To number of the well-known scientists of that time Mohammed ben belongs to Musa al to Horezmi (787 apprx. 850). He was born in territory of present Uzbekistan, in Khoresm, present Khiva. al Horezmi has spent a considerable part of the life at court of the Baghdad Caliph Al Mamuna, the known patron of sciences. Here Mohammed has written numerous works on astronomy and the mathematician.

al Horezmi has entered Into a world science as ' vtor the treatise on the mathematician ' About numbers and actions with them ', translated in XII century with Arabian on Latin language. Thanks to this transfer the European scientists have got acquainted for the first time with the indijsko-Arabian way of the account, the so-called decimal item: each figure designated number, ten times bolshee, than the next figure on the right. From now on the Arabian figures were included Into the European And world mathematics. (Modern figures (naz. Arabian) are transferred to Europe by I slaves from India and were extended from sulfurs. XV century In narrow

mysle are signs: 0, 1, 2, 3, 4, 5, 6, 7, 8, 9.)

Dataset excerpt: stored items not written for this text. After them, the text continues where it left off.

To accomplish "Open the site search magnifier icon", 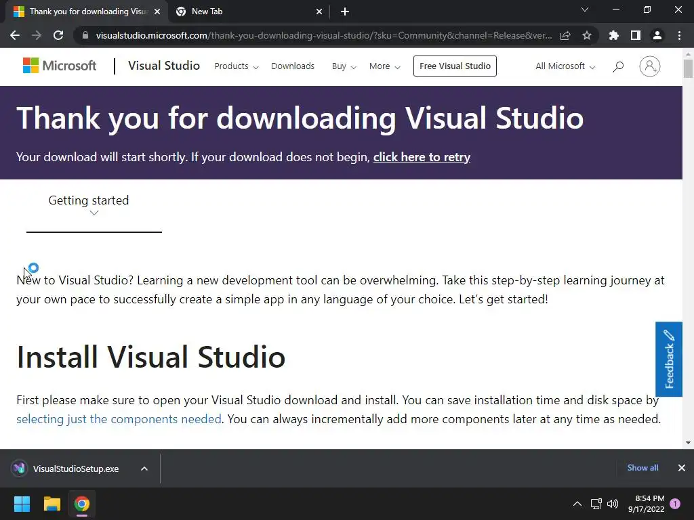I will tap(618, 66).
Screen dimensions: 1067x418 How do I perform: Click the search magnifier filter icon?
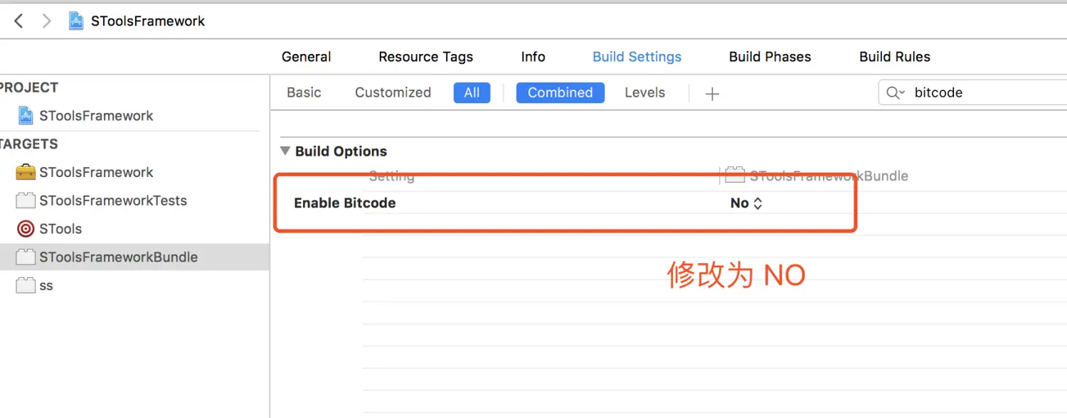pos(895,93)
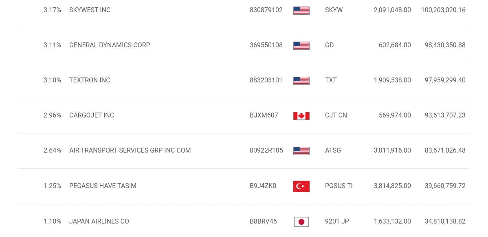Select AIR TRANSPORT SERVICES GRP INC COM

[130, 150]
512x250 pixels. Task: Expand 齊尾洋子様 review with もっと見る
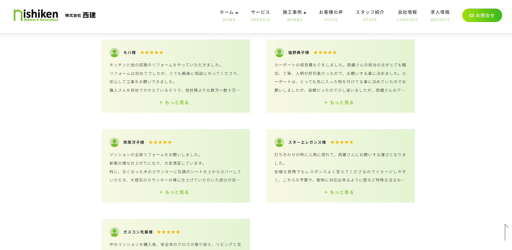[x=174, y=192]
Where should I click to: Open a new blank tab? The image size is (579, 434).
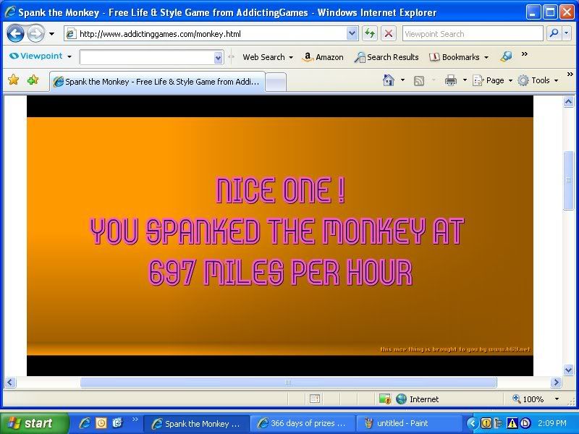coord(275,82)
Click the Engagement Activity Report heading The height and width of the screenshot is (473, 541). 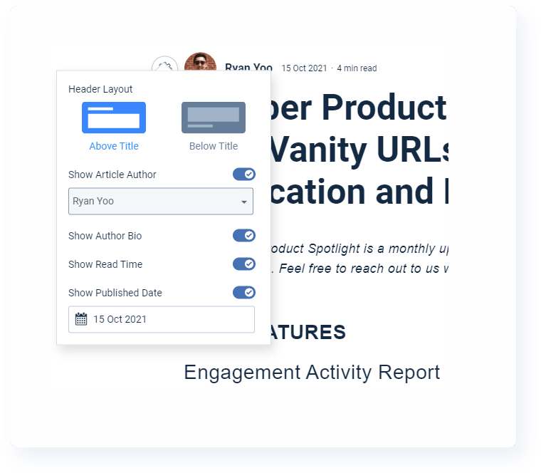tap(312, 372)
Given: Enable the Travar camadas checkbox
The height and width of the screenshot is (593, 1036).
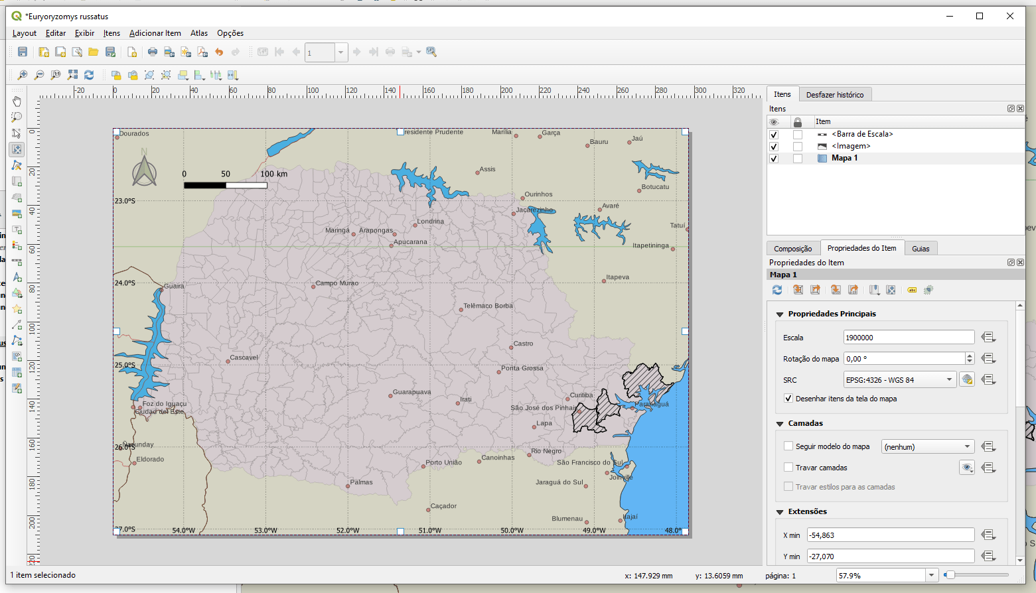Looking at the screenshot, I should tap(788, 468).
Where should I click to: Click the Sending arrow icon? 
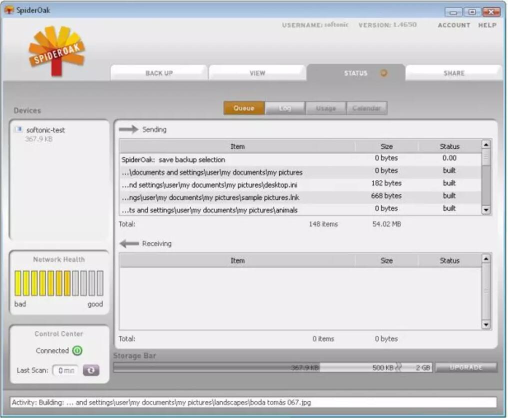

The Second treatise - the textbook of mathematics written by it about 830, ' Kitab al-dzhebr val mukabala ', is devoted basically to the decision

ravneny the first and second degree. In this treatise Mohammed ben Musa widely uses examples from an everyday life of that time: gives examples of trading calculations, inheritance divisions etc. The method of the decision of the equation to which uses al Horezmi, consists in two operations. The first, which it names ' ald-zhebr ', that is restoration, consists in an exception of the equation of negative sizes by addition to both members of equation of the expressions opposite to given negative sizes. The second operation - ' val mukabala ', that is opposition, is found to reduction of similar members but so that I do not appear negative sizes. Thanks to the specified operations any equation of the first and second degree it is possible to lead to one of six kinds of the equations:

1) С…1=ah,

2) X2=and,

3) ah=,

4) С…2 + ah=b,

5) С…2 + and=bС…,

6) ah + b=С…2.

Al Horezmi has given descriptive methods of the decision of all six equations; if them to represent by means of modern algebraic symbolics, they give all known formulas of roots of the equations.